In a recent post, I found that converting polylines to meshes in Grasshopper can be problematic. Using a patch to create a mesh from a curve is slow, and directly converting from a curve to a mesh resulted in an inefficent mesh with too many faces.

curve-to-mesh

Mesh in Grasshopper

It seemed that in Grasshopper, there was no easy way to create efficient meshes from closed polylines, so I set about creating my own component. It produced meshes like this:

A simple mesh in Rhino, created in Grasshopper

But in cases with more complicated geometry, it didn’t always work – in the details, it would sometimes miss out triangles, or the mesh edge didn’t quite line up with the original boundary.
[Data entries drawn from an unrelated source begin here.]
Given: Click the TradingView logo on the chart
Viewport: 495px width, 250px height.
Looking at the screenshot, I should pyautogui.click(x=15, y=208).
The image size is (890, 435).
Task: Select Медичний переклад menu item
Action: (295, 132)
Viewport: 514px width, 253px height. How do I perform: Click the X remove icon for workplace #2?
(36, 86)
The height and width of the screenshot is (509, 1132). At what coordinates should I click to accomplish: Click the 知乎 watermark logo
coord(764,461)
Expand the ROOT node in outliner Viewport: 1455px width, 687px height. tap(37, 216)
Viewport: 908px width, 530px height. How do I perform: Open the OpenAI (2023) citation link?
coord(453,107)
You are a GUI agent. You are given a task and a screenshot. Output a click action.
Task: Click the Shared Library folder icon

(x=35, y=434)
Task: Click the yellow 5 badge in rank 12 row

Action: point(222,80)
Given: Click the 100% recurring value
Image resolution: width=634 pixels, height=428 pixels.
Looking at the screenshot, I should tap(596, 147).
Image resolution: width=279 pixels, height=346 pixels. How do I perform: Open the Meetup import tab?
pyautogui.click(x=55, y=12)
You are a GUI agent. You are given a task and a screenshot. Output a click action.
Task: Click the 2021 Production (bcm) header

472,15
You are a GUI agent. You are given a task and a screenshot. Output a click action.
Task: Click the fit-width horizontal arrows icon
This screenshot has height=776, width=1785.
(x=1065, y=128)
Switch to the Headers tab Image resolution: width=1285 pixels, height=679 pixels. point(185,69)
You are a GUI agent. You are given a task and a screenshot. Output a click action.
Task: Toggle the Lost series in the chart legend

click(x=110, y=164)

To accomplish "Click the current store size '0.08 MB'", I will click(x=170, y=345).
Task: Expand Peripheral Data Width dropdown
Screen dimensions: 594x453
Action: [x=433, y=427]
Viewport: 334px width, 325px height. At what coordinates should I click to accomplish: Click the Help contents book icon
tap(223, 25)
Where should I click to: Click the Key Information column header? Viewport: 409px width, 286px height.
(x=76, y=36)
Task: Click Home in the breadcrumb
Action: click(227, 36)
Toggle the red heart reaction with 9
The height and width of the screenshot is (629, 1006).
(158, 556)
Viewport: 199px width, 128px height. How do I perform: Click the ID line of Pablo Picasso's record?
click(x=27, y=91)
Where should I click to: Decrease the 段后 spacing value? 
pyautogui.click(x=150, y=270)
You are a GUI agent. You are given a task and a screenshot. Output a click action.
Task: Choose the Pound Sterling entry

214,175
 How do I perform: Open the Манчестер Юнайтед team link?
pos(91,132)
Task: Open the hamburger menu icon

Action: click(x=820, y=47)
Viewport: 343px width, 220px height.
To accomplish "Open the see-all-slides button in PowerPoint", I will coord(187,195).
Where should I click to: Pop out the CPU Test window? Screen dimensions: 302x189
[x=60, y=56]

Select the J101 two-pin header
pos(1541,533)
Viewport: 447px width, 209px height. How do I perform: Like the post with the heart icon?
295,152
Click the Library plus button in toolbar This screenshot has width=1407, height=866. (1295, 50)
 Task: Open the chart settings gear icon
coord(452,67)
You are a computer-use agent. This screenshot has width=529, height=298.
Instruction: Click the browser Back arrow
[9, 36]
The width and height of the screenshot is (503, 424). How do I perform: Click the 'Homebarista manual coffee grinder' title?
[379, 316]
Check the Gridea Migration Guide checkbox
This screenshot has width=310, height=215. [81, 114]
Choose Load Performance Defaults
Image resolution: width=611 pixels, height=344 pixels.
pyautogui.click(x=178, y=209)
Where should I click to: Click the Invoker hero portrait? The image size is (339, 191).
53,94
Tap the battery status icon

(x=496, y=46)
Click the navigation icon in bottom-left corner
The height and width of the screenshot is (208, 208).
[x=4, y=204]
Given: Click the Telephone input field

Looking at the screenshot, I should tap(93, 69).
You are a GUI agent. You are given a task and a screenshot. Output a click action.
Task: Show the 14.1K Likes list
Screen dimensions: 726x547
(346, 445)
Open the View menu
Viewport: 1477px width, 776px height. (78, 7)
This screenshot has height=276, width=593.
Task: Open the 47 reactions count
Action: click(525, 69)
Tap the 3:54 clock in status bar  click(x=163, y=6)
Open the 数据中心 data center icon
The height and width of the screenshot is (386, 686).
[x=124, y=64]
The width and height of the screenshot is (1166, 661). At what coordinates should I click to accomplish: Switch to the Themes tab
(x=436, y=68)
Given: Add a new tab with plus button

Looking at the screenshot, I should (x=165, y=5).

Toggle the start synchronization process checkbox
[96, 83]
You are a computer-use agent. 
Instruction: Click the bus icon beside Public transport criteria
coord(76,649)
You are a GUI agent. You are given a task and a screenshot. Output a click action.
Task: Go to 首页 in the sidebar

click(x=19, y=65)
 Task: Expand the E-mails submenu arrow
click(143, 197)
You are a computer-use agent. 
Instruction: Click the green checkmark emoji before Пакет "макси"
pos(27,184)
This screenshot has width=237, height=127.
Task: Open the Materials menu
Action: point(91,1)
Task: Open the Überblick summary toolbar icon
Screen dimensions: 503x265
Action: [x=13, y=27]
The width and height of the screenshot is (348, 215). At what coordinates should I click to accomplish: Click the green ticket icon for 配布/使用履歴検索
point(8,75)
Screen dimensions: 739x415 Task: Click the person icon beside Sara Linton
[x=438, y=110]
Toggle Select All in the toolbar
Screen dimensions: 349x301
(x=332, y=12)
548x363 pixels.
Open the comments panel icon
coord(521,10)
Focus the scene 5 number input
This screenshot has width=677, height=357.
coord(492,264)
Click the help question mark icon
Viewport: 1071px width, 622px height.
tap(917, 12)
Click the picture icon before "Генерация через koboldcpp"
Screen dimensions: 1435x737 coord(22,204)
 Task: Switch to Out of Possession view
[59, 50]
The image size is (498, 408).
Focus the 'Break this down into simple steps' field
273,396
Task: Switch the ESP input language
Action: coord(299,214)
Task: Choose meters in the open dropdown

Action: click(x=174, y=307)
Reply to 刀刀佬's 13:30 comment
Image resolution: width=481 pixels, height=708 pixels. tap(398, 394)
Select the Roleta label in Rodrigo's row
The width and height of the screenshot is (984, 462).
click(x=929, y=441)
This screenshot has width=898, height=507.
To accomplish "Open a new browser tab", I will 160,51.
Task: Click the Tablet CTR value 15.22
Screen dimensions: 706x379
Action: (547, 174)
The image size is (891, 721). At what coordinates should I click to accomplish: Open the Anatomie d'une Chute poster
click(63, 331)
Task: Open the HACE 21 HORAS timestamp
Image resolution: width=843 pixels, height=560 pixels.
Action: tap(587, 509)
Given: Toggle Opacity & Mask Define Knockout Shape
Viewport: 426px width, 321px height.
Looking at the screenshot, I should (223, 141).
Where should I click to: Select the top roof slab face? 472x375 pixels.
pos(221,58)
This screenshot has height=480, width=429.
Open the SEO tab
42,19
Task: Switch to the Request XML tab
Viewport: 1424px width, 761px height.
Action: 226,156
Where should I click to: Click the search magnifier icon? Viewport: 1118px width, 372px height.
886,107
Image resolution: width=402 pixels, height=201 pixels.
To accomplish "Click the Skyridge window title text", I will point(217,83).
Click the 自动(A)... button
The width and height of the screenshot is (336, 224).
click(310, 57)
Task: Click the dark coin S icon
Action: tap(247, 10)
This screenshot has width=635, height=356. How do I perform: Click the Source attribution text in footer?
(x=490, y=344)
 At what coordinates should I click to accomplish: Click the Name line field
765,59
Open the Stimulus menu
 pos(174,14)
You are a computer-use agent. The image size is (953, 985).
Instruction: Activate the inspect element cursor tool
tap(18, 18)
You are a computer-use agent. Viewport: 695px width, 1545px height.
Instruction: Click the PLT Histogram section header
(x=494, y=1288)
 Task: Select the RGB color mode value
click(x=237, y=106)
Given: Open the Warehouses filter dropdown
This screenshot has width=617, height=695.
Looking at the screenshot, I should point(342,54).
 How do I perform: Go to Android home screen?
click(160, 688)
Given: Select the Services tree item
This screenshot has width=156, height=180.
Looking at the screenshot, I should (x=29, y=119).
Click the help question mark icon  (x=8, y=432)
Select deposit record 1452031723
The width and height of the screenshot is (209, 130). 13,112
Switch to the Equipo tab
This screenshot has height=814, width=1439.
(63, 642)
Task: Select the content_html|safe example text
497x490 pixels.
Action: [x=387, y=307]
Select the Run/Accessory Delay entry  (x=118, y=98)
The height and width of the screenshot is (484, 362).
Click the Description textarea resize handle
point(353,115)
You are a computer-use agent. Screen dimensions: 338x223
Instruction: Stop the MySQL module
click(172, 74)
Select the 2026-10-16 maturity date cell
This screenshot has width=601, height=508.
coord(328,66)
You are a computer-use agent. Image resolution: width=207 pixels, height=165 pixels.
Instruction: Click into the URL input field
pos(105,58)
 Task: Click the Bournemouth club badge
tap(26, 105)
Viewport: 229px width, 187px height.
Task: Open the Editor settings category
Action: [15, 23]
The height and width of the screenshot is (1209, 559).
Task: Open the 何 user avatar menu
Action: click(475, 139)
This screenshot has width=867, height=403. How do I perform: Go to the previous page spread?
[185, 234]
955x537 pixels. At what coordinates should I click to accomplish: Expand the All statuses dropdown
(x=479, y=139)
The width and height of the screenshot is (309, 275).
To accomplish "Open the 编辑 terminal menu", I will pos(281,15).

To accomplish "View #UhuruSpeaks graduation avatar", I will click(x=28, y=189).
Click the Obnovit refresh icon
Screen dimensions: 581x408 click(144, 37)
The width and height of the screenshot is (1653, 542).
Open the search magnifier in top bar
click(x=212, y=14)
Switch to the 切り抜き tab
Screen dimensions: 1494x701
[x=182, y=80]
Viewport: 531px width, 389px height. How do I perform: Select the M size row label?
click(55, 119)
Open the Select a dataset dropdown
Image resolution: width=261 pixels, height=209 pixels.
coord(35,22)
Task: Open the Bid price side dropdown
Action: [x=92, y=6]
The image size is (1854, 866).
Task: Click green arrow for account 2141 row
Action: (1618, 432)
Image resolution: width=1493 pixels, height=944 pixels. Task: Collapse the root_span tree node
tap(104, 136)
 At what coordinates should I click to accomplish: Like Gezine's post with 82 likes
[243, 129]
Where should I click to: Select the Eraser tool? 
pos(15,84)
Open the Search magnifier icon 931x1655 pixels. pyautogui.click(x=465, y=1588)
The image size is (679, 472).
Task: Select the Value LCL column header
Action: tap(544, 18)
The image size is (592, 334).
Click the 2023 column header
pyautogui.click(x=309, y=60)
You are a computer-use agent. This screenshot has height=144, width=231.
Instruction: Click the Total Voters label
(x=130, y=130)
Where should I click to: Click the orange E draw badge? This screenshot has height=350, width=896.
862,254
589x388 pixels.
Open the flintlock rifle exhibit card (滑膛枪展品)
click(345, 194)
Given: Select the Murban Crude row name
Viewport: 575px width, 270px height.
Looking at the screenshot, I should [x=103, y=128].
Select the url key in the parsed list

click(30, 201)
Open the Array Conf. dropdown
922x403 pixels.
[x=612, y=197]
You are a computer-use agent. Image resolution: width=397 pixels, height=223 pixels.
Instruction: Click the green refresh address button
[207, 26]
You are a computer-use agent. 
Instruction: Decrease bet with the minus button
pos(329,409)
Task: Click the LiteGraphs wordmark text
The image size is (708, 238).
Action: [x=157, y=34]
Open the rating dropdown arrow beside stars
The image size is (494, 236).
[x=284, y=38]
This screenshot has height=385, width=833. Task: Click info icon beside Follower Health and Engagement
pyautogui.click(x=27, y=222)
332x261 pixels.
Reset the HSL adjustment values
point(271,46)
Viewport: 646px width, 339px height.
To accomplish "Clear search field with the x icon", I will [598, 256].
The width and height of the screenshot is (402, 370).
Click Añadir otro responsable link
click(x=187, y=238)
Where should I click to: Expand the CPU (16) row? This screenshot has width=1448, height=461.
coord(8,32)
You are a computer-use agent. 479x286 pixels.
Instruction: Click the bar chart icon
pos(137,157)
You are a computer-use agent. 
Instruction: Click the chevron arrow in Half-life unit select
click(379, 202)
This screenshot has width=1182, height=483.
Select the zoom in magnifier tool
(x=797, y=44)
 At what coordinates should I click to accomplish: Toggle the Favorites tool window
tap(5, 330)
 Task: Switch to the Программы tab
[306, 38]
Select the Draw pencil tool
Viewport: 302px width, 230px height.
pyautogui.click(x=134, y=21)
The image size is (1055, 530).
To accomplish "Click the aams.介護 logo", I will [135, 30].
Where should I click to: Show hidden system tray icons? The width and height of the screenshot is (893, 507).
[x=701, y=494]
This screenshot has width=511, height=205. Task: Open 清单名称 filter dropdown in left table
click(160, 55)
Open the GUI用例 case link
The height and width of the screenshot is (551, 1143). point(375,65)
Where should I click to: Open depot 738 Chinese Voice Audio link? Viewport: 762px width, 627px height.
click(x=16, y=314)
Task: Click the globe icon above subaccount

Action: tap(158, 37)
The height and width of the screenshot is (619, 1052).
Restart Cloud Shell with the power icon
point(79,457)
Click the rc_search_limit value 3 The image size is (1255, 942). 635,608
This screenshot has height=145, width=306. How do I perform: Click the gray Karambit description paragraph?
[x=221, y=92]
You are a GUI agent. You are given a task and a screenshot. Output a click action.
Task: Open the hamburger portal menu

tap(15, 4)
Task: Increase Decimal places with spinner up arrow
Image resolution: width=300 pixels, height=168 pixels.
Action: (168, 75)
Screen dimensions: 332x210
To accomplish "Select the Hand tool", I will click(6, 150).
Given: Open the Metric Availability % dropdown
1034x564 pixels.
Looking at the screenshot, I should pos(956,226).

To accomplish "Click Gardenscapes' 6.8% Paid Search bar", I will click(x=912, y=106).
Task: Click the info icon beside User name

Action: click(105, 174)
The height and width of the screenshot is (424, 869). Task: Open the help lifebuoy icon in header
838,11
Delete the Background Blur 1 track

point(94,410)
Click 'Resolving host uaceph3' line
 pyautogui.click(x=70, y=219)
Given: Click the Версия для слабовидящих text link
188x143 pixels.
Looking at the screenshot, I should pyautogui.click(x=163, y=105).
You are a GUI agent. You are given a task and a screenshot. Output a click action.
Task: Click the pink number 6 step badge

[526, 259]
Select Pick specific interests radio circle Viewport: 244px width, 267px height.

Revisiting the problem today, my colleague David Greenwood pointed me towards a method he’d found within the Rhino API – and we can access it in both the C# component and through visual studio. This method produces a mesh from a closed polyline – but amazingly, it returns the kind of efficient mesh we were wanting all along. And as a bonus, it’s really fast too!

The command you need is very simple:

A = Rhino.Geometry.Mesh.CreateFromClosedPolyline(pline);

We tried this method to create the roof tops of a whole city centre, with over 11000 building outlines as polylines. This is the result:

manchester-roof-mesh

Click the image above for full size.

Zooming in on an image, we can see that, bearing in mind that mesh faces like to be in triangles, the meshes seem to be roughly as efficient as we could imagine:

manchester-roof-mesh-close

And how long did these 11000 meshes take to generate? About half a second!

mesh-from-curve-timer

And if, instead of using the C# component, we write the code into a compiled component, such as when we create components with Visual Studio, the time is less than 300ms.

And if that is still too slow, we could also parallelise it, potentially bringing that time under 100ms.

So much for ripping out my hair trying to write my own algorithm or dig around for one elsewhere – I needn’t have bothered because it’s already implemented in Rhino!